Karl Leisner desea ser sacerdote. El
obispo de Münster le asigna el cargo de director de la juventud diocesana. La
Gestapo le observa. Durante el año de estancia en Friburgo le conmueven duras
luchas interiores: sacerdocio o matrimonio y familia? El 25 de marzo de 1939 es
ordenado diácono. En pocos meses debería recibir las sagradas órdenes.
La Divina Providencia designa otra cosa:
Una repentina tuberculosis le obliga a permanecer en St. Blasien en la Selva
Negra. Allá, el 8 de noviembre de 1939, es detenido por la Gestapo a causa de
un comentario hecho en relación con el atentado contra Hitler: cárcel en
Friburgo.
Internamiento en el campo de concentración
de Sachsenhausen y de allá, en 1940, traslado al campo de concentración de
Dachau en el que sucede lo inesperado: el 17 de diciembre de 1994, en el bloque
26, y con gran peligro para todos los participantes, el moribundo diácono, Karl
Leisner, es ordenado sacerdote por el obispo Gabriel Piguet, recluso francés.
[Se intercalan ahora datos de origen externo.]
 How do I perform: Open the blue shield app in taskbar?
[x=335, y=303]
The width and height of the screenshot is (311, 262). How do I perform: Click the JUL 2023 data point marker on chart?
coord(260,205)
El nuevo sacerdote celebra su primera y única Santa Misa el día de San Esteban,
en el año 1944. El 4 de mayo de 1945 es puesto en libertad.
Pasa sus últimas semanas en el sanatorio
antituberculoso de Planegg en Munich. Sólo dos pensamientos absorben su mente:
el amor y la penitencia. Entregado al amor de Dios, a ese amor en el que él
creyó y que deseó transmitir a los hombres, fallece el 12 de agosto. La última
inscripción de su diario reza: «Bendice, Oh Altísimo también a mis enemigos!».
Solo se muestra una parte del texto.